The Importance of Human in the Loop in Tackling Hallucinations
Another innovative solution that Appen offers to tackle hallucination in generative AI models is the use of reinforcement learning with human feedback (RLHF). RLHF involves developing a reward model based on human preferences and feedback that will be used to steer the language model toward more alignment, ie helpful, honest and harmless output.
Imagine a healthcare organization that wants to develop an LLM to help diagnose and treat patients. They might use Appen’s human-in-the-loop system to train and validate their model. Human experts, such as doctors and nurses, would review the model’s output and provide feedback on whether it is accurate and relevant to the patient’s symptoms and medical history. This feedback would then be used to steer the model behavior toward more alignment and improve its accuracy, which may include for the model to learn to say that it cannot answer a question with certainty. Additionally, Appen’s team of linguists and language experts could provide context and domain knowledge to the model, helping it to better understand medical terminology and generate more relevant outputs.
In addition to providing oversight, humans can also be used to provide feedback and corrective input to the model.
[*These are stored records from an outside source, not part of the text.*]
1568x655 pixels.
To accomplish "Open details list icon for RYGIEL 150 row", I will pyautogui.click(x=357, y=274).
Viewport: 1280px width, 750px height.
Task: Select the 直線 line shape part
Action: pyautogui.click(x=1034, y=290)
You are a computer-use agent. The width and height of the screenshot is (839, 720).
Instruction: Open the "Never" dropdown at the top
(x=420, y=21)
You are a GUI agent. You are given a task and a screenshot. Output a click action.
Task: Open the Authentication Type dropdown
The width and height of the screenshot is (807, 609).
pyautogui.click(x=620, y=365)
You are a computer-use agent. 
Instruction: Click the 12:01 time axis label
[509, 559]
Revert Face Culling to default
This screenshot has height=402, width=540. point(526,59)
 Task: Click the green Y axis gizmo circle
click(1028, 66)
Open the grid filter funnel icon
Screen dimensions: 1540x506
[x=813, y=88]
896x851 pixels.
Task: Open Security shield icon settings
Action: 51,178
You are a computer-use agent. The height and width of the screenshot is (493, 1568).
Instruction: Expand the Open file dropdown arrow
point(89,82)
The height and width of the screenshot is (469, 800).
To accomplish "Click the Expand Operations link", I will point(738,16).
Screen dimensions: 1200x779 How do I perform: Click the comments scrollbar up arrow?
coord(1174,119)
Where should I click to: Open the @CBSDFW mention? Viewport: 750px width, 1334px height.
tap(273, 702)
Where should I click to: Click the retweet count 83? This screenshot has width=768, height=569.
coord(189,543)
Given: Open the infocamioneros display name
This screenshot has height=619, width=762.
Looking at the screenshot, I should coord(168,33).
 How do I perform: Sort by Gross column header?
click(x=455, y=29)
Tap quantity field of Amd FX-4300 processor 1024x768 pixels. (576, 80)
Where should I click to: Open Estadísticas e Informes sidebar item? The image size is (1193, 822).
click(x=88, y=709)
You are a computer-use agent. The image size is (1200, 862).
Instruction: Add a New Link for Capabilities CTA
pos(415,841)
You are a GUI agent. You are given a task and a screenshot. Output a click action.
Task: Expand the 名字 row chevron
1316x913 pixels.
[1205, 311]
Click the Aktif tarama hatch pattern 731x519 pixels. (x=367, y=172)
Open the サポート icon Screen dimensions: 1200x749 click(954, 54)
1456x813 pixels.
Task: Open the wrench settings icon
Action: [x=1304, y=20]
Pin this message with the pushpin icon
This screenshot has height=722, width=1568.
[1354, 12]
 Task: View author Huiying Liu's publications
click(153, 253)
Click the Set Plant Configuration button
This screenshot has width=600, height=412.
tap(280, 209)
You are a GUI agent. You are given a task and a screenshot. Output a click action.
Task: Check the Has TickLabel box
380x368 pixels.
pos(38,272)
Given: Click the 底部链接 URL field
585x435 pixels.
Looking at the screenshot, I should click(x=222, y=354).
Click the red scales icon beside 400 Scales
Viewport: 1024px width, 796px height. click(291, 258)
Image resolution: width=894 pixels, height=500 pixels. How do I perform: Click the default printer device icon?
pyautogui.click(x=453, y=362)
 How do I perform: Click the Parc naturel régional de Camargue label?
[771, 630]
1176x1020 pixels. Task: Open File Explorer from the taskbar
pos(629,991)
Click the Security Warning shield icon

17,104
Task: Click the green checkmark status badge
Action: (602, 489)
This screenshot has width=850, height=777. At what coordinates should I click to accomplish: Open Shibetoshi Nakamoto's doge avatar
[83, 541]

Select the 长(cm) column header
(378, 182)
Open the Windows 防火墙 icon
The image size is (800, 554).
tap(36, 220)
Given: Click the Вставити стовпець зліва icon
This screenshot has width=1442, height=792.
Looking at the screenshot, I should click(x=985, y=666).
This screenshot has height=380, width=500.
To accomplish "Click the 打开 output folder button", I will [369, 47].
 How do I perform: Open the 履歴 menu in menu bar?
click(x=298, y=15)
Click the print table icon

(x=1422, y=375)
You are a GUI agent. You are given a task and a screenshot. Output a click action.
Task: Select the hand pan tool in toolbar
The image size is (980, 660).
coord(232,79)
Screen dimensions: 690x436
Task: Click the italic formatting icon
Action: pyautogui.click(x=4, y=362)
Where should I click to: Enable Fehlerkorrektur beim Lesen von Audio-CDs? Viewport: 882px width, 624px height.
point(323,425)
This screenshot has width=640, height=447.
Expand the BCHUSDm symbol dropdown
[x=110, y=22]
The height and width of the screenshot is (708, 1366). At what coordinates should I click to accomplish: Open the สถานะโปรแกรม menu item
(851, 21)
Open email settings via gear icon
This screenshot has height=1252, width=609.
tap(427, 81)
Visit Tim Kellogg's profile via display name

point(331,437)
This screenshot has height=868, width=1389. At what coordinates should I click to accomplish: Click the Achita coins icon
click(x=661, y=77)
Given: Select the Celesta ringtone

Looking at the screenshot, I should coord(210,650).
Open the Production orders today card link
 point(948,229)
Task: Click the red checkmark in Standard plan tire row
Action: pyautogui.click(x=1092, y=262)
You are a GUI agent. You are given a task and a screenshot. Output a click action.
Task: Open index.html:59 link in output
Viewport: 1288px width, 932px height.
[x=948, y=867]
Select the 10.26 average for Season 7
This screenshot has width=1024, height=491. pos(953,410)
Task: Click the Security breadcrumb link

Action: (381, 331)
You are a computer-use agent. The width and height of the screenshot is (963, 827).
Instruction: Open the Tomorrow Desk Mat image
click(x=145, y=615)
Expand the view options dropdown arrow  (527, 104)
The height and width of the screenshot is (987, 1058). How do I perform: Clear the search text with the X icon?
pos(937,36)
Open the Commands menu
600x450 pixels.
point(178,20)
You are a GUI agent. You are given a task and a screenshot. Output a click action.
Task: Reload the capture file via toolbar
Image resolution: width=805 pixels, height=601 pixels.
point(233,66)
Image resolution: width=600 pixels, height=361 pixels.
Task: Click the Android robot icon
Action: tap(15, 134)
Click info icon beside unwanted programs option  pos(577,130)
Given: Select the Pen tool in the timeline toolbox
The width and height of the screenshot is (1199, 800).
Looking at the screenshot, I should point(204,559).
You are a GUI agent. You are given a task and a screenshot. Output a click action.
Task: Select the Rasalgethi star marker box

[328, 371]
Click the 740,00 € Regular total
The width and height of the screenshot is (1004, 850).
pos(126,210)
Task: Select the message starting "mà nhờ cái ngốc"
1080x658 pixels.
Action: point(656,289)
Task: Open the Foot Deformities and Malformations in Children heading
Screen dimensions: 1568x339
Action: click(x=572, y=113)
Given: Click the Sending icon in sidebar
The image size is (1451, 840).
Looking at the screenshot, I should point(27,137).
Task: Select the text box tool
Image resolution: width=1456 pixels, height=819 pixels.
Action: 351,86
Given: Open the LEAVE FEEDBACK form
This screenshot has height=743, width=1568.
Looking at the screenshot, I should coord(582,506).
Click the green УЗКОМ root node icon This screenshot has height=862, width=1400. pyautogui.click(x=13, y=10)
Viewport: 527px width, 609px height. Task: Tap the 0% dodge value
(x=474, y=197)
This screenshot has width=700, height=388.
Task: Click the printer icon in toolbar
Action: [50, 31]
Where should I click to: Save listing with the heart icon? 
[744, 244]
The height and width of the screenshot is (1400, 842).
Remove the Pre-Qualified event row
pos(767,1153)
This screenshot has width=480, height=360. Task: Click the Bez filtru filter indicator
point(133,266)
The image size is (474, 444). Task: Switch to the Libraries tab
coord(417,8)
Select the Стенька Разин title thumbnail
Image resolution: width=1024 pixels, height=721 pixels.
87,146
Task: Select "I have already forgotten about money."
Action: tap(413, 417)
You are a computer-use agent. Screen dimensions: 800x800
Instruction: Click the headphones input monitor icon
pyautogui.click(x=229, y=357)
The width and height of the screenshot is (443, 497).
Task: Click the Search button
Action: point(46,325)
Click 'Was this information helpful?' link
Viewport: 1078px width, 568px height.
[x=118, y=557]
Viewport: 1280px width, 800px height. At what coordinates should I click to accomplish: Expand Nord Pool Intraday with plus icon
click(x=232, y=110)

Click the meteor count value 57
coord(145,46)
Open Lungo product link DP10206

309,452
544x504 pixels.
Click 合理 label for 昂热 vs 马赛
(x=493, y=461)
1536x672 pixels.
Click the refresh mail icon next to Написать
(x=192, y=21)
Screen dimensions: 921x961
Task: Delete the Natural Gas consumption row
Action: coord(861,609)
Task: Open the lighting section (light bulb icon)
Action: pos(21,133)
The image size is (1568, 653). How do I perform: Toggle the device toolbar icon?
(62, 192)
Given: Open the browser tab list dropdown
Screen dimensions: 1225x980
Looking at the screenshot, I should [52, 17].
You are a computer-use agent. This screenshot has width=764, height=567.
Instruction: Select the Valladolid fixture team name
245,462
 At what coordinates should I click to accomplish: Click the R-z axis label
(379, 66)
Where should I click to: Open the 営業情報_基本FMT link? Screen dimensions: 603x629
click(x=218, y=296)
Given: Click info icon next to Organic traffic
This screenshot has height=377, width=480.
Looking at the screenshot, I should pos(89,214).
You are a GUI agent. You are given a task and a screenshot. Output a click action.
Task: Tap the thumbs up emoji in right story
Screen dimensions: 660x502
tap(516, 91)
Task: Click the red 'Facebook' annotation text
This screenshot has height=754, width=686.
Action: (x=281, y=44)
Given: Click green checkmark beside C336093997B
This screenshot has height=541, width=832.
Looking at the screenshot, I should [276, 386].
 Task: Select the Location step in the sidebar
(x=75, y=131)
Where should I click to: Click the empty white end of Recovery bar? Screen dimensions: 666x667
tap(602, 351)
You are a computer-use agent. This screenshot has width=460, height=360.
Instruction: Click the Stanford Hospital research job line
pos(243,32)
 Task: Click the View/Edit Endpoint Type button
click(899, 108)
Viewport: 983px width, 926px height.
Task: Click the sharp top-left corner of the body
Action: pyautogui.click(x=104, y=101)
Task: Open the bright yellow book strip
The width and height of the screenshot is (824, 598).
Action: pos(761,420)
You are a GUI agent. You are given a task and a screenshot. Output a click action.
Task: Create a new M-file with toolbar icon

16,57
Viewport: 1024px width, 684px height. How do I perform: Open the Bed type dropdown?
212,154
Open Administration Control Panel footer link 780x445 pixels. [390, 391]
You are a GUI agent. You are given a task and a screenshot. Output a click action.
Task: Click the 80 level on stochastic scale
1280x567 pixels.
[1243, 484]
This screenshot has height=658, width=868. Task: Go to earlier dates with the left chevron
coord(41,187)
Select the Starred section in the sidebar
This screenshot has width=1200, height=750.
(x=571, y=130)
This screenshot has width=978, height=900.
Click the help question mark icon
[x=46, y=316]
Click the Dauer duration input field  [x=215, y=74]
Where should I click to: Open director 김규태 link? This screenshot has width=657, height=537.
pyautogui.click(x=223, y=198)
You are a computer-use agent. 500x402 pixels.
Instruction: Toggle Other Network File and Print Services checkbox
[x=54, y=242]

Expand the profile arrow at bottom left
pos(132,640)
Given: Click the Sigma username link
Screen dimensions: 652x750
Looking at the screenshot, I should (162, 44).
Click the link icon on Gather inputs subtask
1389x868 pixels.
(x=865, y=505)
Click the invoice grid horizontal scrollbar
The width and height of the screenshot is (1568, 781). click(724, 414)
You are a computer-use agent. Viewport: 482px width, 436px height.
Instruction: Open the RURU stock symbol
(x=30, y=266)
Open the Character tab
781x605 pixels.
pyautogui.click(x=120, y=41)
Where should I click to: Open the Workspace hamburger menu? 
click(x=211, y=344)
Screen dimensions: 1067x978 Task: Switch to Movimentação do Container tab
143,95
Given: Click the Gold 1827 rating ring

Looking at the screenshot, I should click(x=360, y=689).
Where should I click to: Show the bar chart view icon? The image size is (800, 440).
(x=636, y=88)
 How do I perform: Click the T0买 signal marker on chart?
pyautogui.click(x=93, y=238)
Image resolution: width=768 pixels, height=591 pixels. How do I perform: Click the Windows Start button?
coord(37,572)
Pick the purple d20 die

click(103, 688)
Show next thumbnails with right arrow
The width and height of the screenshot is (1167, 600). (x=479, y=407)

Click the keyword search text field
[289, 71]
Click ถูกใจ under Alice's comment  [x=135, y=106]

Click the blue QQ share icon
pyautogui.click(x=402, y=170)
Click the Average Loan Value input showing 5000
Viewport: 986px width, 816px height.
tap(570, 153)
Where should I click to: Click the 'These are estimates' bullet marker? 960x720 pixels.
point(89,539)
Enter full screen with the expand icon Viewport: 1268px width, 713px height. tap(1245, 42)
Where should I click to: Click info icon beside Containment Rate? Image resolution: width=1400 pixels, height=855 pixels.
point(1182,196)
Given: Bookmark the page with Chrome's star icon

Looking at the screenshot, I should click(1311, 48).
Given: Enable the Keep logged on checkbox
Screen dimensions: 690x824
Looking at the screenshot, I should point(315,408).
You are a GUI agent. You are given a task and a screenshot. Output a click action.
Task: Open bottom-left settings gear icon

This involves monitoring the output of the model and flagging any responses that are inaccurate or inappropriate, as well as providing corrective feedback to help the model learn and improve over time.
By using human-in-the-loop for hallucinations tackling in the example above, the healthcare organization can develop a more accurate and reliable LLM that can assist medical professionals in diagnosing and treating patients. The model can also be continuously updated and refined based on new data and feedback, ensuring that it remains accurate and up-to-date. This can ultimately lead to improved patient outcomes and more efficient use of healthcare resources.
Explainability and Interpretability
Finally, Appen is also developing innovative solutions to improve the explainability and interpretability of AI models, which can help prevent hallucination and ensure that the output of the model is transparent and understandable.
For example, in a legal decision-making application, an AI model could be used to generate potential legal arguments or decisions based on historical case data. However, to ensure that the output of the model is transparent and understandable, the decision-making process of the model can be explained using natural language and visualizations, which can help human experts understand and evaluate the model’s output.
At Appen, we are committed to developing innovative solutions to help tackle the issue of hallucination in generative AI models. By providing high-quality training data, improving the context of decision-making processes, using reinforcement learning with human feedback, and improving the explainability and interpretability of AI models, we can ensure these powerful tools are used in a responsible and ethical way. With our expertise in AI and machine learning, Appen is well-positioned to empower businesses and organizations to leverage large language models while minimizing the risk of hallucination. As the field of AI continues to evolve, we will remain at the forefront of developing new and innovative solutions to address the challenges and opportunities of this exciting field.